Living off the Analyst: Harvesting Features from Yara Rules for Malware Detection

TL;DR

By extracting sub-signatures from publicly available YARA rules, a set of features that can more effectively discriminate malicious samples from benign ones are assembled, and it is demonstrated that these features add value beyond traditional features on the EMBER 2018 dataset.

Abstract

A strategy used by malicious actors is to "live off the land," where benign systems and tools already available on a victim's systems are used and repurposed for the malicious actor's intent. In this work, we ask if there is a way for anti-virus developers to similarly re-purpose existing work to improve their malware detection capability. We show that this is plausible via YARA rules, which use human-written signatures to detect specific malware families, functionalities, or other markers of interest. By extracting sub-signatures from publicly available YARA rules, we assembled a set of features that can more effectively discriminate malicious samples from benign ones. Our experiments demonstrate that these features add value beyond traditional features on the EMBER 2018 dataset. Manual analysis of the added sub-signatures shows a power-law behavior in a combination of features that are specific and unique, as well as features that occur often. A prior expectation may be that the features would be limited in being overly specific to unique malware families. This behavior is observed, and is apparently useful in practice. In addition, we also find sub-signatures that are dual-purpose (e.g., detecting virtual machine environments) or broadly generic (e.g., DLL imports).

Figures (9)

• Figure 1: Example of a Yara signature from https://github.com/tjnel/yara_repo/blob/master/ransomware/crime_win_ransom_anubi.yara. The highlighted "strings" of the Yara rule will be extracted and treated as 20 different features. The conditional logic that combines these components is ignored in our approach because it makes the whole rule as a singular unit too rare to be useful to a machine-learning model.
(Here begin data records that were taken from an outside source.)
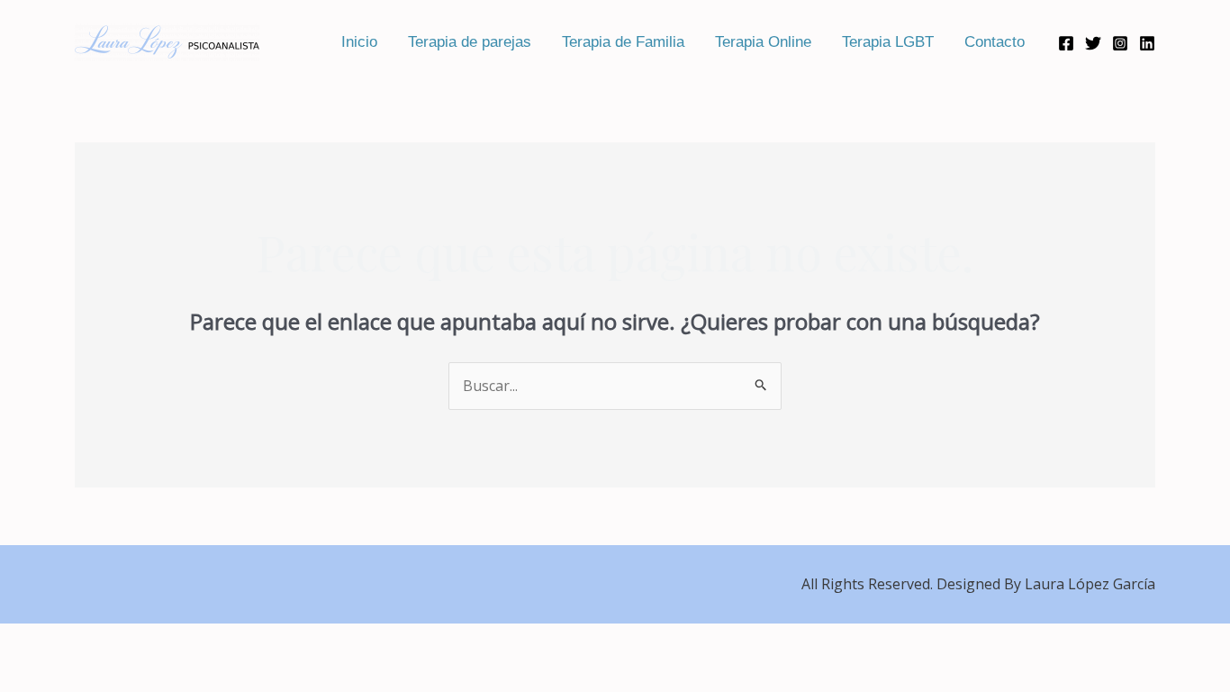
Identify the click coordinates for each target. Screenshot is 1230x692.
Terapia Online (763, 41)
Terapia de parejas (469, 41)
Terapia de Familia (623, 41)
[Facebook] (1066, 43)
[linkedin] (1147, 43)
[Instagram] (1120, 43)
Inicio (359, 41)
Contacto (994, 41)
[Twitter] (1093, 43)
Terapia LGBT (888, 41)
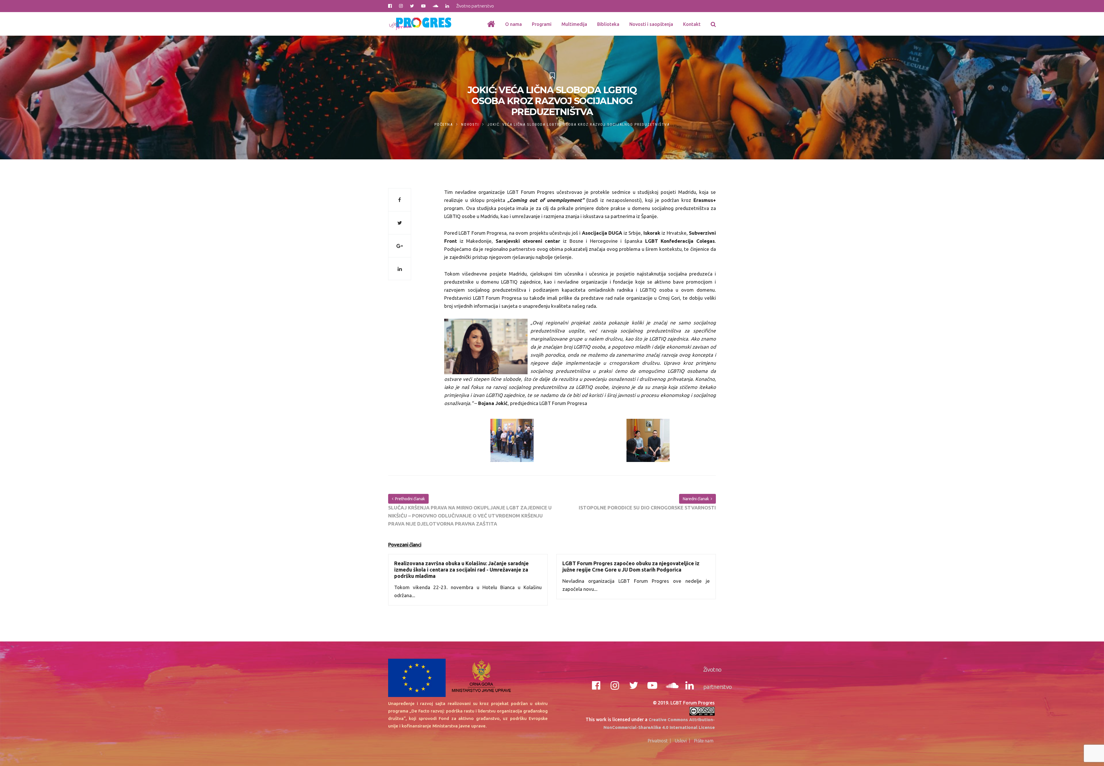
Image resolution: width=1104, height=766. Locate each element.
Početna (443, 124)
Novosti (470, 124)
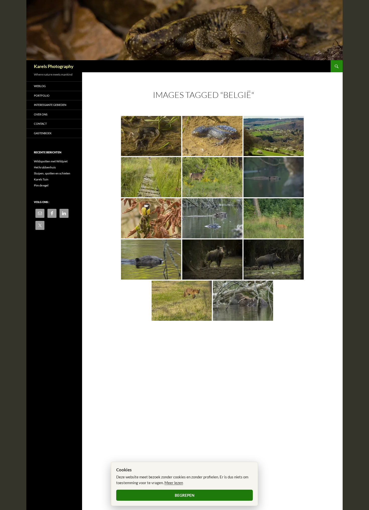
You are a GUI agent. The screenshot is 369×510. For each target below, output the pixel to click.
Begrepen (184, 495)
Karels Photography (54, 66)
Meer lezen (173, 482)
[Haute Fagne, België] (151, 177)
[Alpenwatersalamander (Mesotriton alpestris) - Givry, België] (151, 136)
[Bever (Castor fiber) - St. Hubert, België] (273, 177)
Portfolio (41, 95)
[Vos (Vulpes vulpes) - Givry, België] (182, 301)
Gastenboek (42, 133)
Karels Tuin (41, 179)
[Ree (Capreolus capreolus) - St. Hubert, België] (273, 218)
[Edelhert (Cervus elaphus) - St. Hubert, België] (212, 177)
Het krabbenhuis (45, 167)
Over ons (40, 114)
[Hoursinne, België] (273, 136)
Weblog (40, 86)
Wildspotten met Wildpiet (51, 161)
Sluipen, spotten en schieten (52, 173)
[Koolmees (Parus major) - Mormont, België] (151, 218)
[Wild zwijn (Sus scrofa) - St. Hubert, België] (212, 259)
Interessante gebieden (50, 104)
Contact (40, 123)
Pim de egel (41, 185)
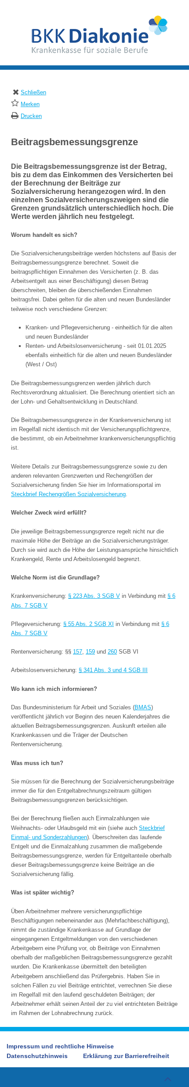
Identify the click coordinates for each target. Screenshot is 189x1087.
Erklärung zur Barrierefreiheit (126, 1055)
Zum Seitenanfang (167, 1078)
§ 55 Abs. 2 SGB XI (88, 624)
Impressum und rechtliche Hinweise (60, 1046)
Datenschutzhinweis (37, 1055)
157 (77, 651)
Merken (30, 104)
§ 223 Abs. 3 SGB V (94, 596)
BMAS (142, 707)
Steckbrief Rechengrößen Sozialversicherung (68, 494)
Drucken (31, 116)
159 (90, 651)
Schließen (33, 92)
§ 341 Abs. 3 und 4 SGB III (113, 670)
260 (112, 651)
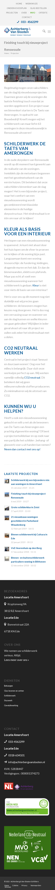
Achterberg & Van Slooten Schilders (25, 881)
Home (19, 3)
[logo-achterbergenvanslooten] (23, 32)
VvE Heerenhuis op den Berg (26, 548)
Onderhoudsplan (17, 8)
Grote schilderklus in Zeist (25, 507)
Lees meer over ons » (16, 659)
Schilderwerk (10, 695)
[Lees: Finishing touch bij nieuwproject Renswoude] (7, 494)
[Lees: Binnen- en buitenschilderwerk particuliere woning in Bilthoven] (7, 558)
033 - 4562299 (29, 22)
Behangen (8, 686)
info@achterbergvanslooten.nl (26, 762)
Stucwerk (8, 700)
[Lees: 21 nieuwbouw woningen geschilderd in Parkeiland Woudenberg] (7, 518)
By focusing on the individual components that we term sub-signatures, we obtain sufficient frequency in occurrence that they aid a predictive model.
• Figure 2: Distributional statistics of Yara sub-signatures over the Ember dataset in terms of predicting whether a file is malware. This shows that individual sub-signatures have little predictive power and tend to be highly specific in what they detect. Thus, we need to consider a joint feature selection to obtain meaningful results.
• Figure 3: Using only Yara sub-signatures as features, we see that only a limited number of the original 19k sub-signatures are needed for predictive accuracy. This also shows that training a tree ensemble after feature selection provides higher accuracy, suggesting a two-step model-building process. This informs our strategy for the full approach of leveraging Yara sub-signatures.
• Figure 4: In this experiment, linear classifiers are trained on a subset of Yara sub-signatures to predict Ember test labels. We compare metric-based selection of Yara sub-signatures (filtering by top accuracy, precision, or recall) versus automated feature selection via the Lasso penalty. Lasso selection gives higher accuracy for any feature set size.
• Figure 5: Performance of our full model as presented in Algo. \ref{['alg:hayama']}, showing how (a) test accuracy, and (b) AUC at low FPR, increases as Yara features are added. A Yara-only model without Ember features (blue) shows the importance of using side information. Furthermore, Yara features demonstrate clear value when added to the baseline Ember-only model (pink).